- _What is needed_:
Copy out, word for word, everything from the row containing "Given: Select the" down to the row containing "Action: (x=549, y=903)", both included, and leave the pictures out.

- _Material provided_:

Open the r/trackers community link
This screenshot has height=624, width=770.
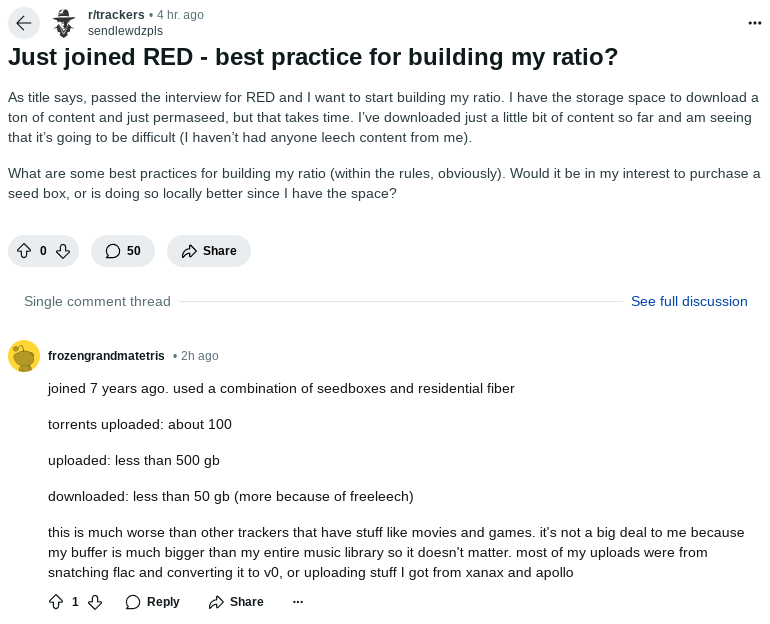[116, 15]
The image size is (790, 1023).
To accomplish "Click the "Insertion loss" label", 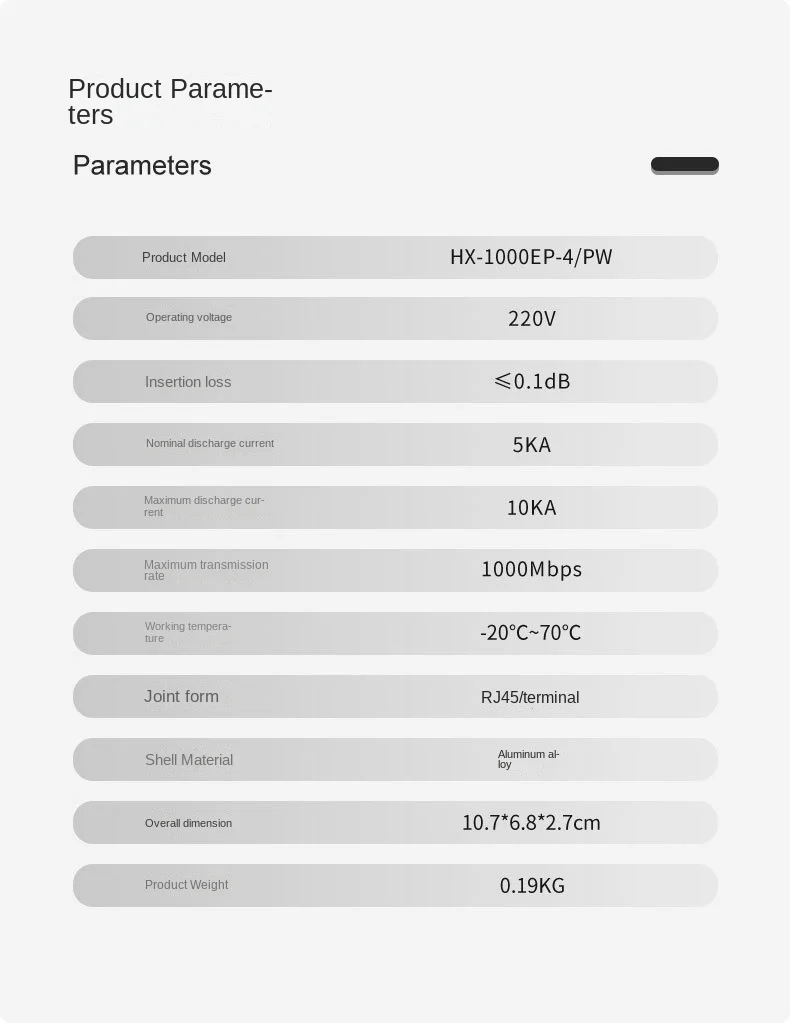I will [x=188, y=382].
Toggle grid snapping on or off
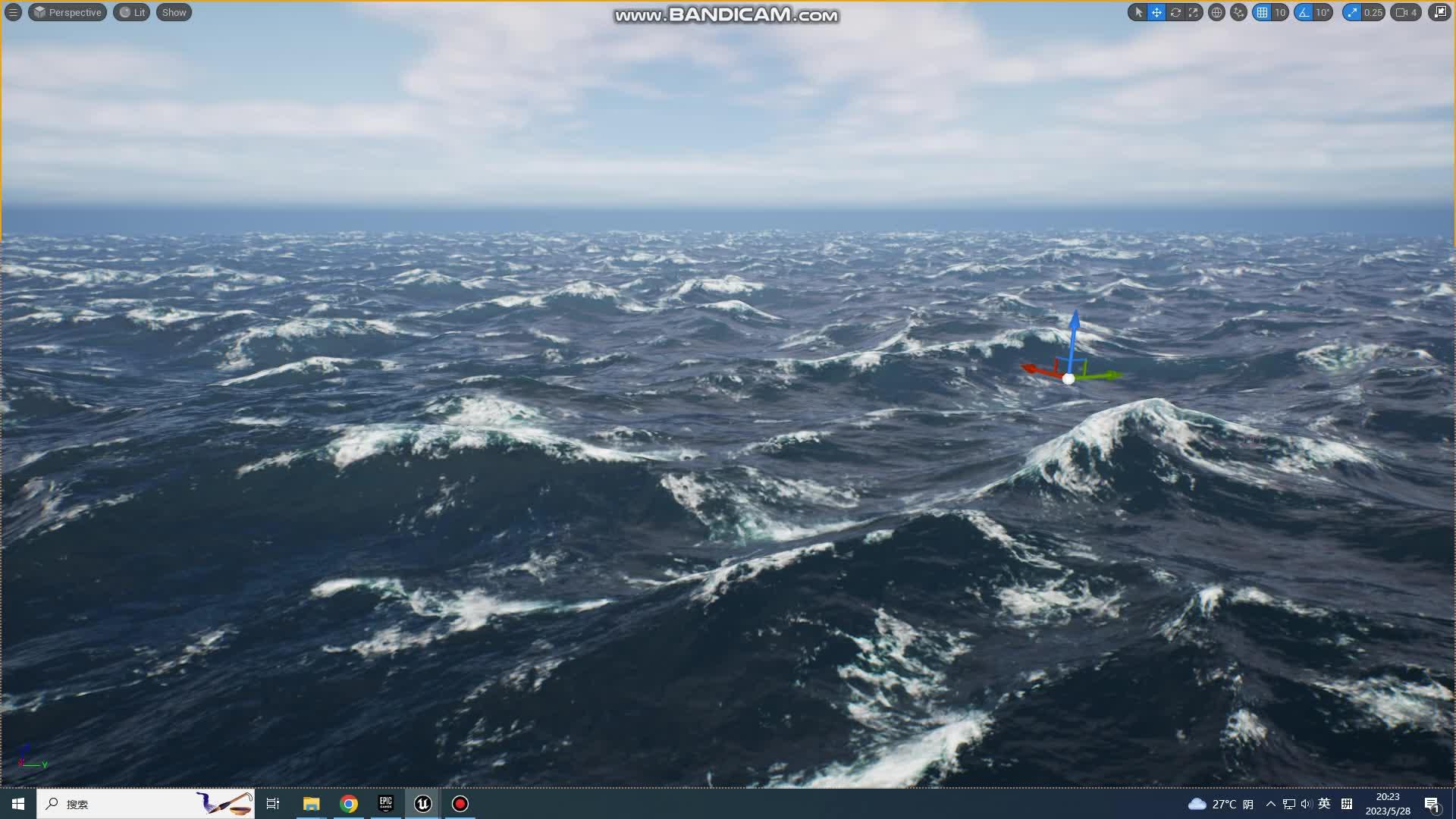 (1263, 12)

--

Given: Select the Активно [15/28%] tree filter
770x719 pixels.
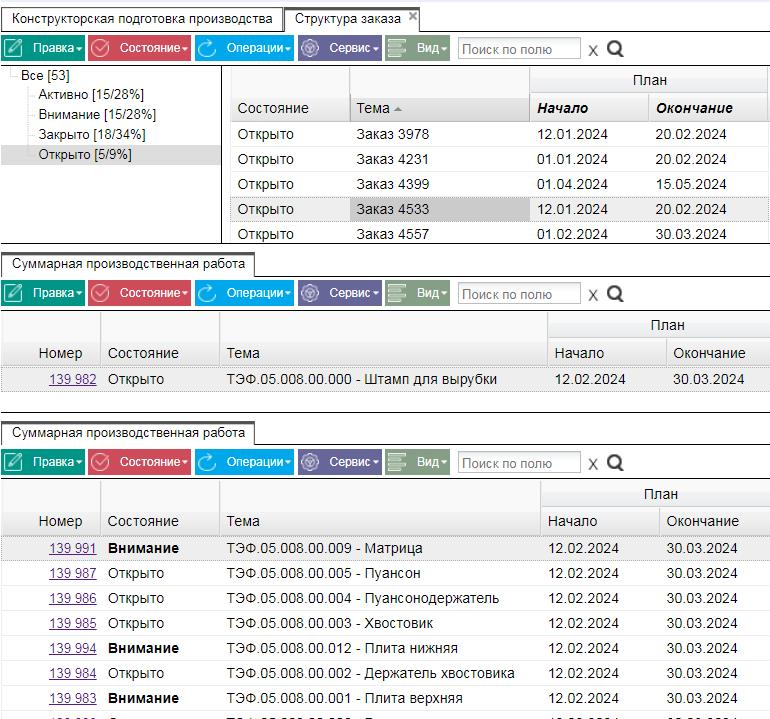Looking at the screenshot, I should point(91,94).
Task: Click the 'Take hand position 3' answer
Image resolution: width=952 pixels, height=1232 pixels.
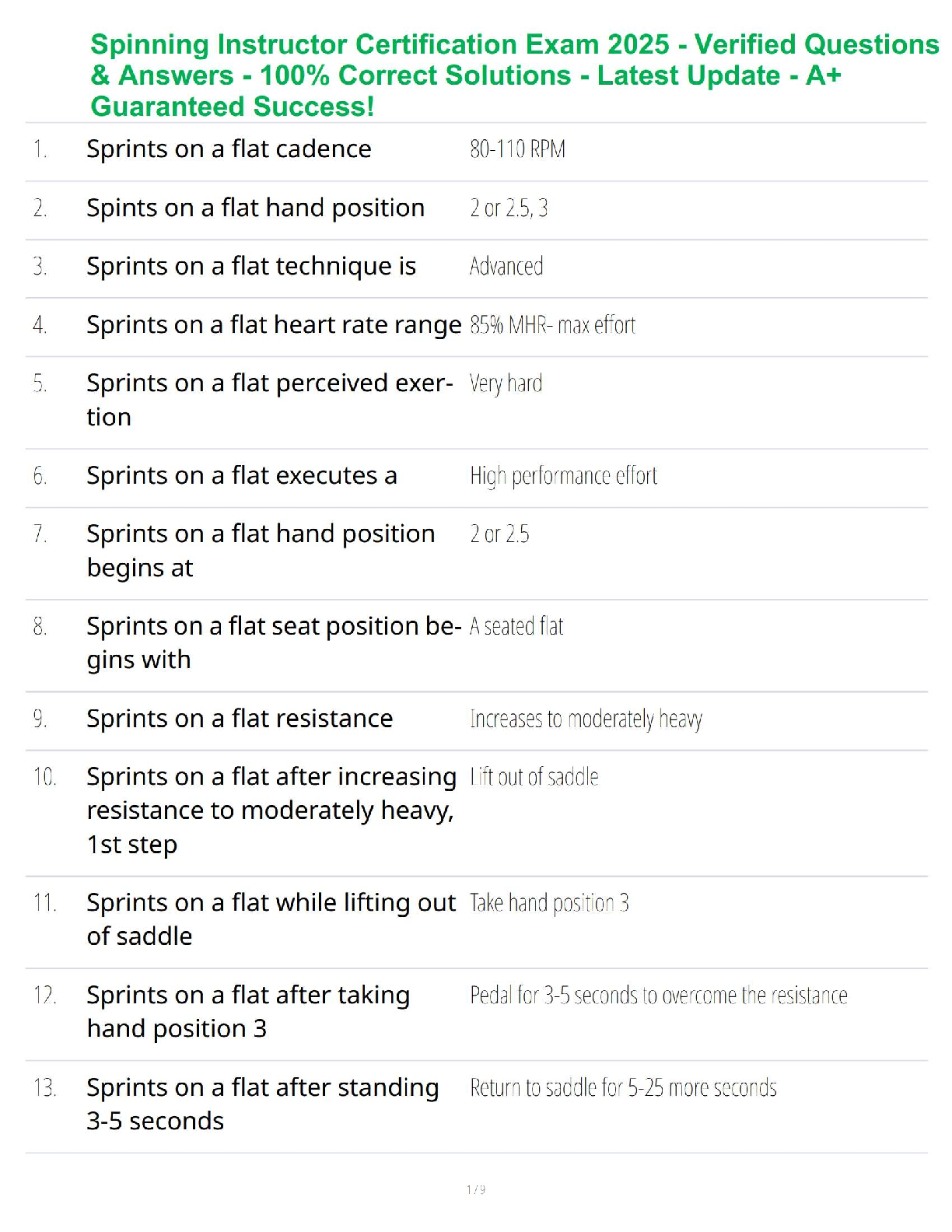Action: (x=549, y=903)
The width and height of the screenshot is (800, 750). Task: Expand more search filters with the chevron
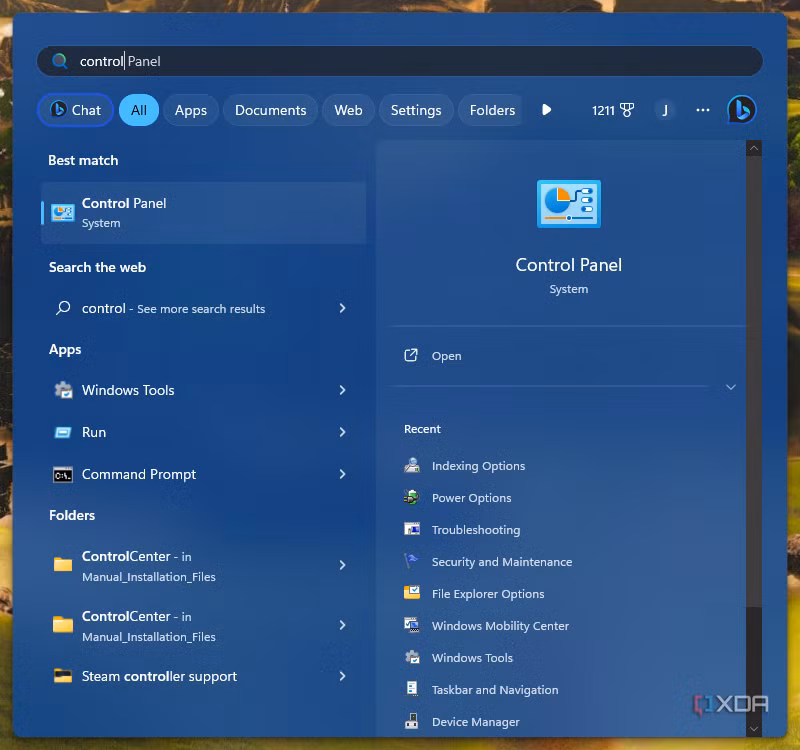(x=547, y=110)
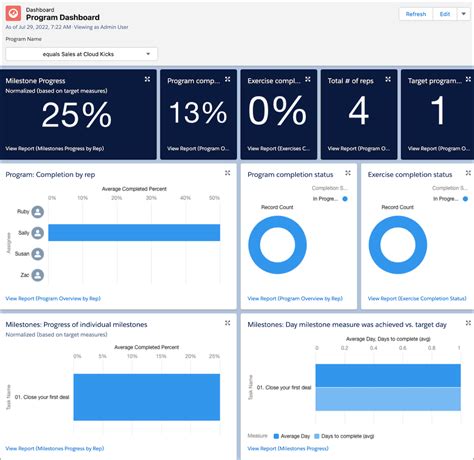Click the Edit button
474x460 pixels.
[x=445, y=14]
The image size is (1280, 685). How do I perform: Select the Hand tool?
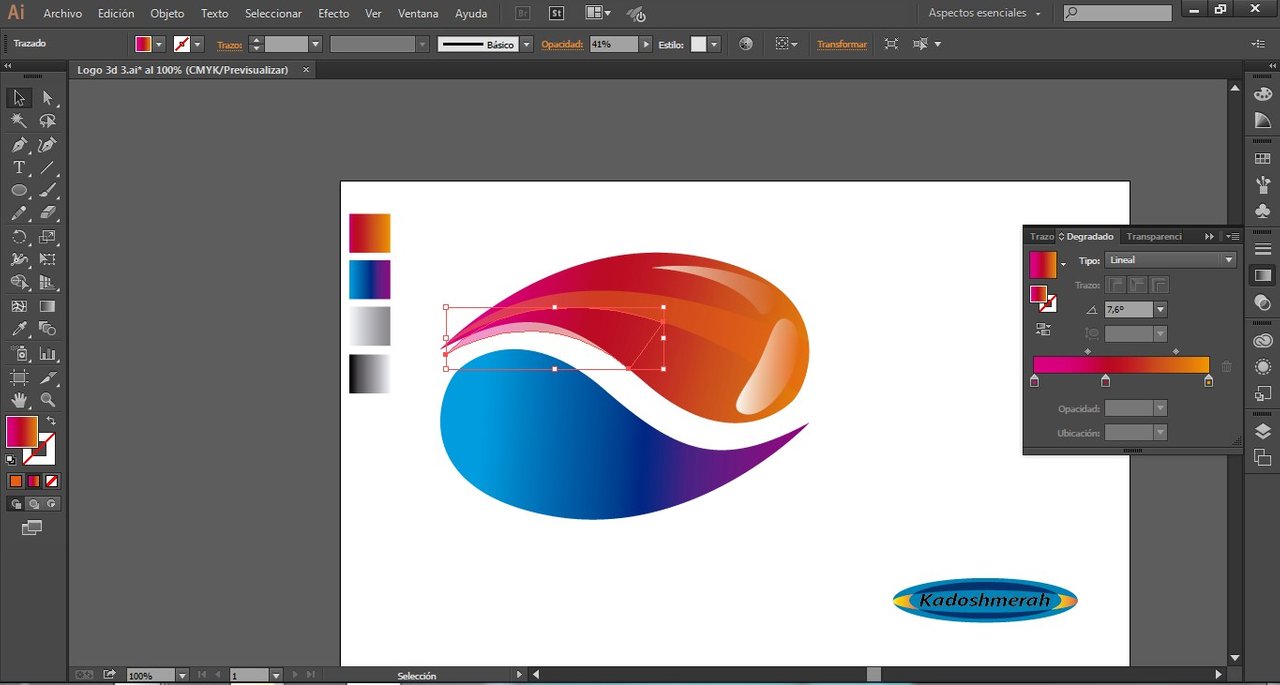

- _Expected output_:
Given: Select the Активно [15/28%] tree filter
770x719 pixels.
Looking at the screenshot, I should point(91,94).
Task: Click the 'Take hand position 3' answer
Image resolution: width=952 pixels, height=1232 pixels.
Action: (x=549, y=903)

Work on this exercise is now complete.